By Jim McAlister IV, President & CEO
In 2010, the Dodd-Frank Act was passed to protect consumers from abusive lending standards, promote transparency and ultimately prevent another collapse of major financial institutions. This Act has impacted consumers, businesses and the overall economy in different ways. One area I’d like to focus on though is how it unintentionally helped to create a “Perfect Storm” in Texas land investing.
Around the country there wasn’t much demand for new real estate development during the recession. But in Texas, it was a different story.

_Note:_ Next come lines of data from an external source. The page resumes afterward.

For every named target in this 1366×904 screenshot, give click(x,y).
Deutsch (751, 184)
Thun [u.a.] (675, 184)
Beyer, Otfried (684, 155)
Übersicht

Texas’ economy continued to thrive while the rest of the country was having difficulty. With our prospering economy, new buildings and housing were needed but development companies were having trouble getting loans, because of the Dodd-Frank Act, to turn raw land into a development-ready property. The graph below helps explain the stages a piece of land has to go through before construction of buildings begin. How much developed land is needed to catch up to demand? Well with more than 1,200 people moving to Texas every day, let’s just say it’s a lot. Rockspring is currently in the eye of this “perfect storm” storm. Using our all-cash model, Rockspring is quickly buying up land in the high growth areas of Texas’ four major markets, getting the lots ready for development, and selling to builders so they can continue to put new housing inventory on the ground.
This storm is far from over as banks have not fully recovered their lending to this sector. Rockspring will continue to capitalize on this generational opportunity for its investment partners.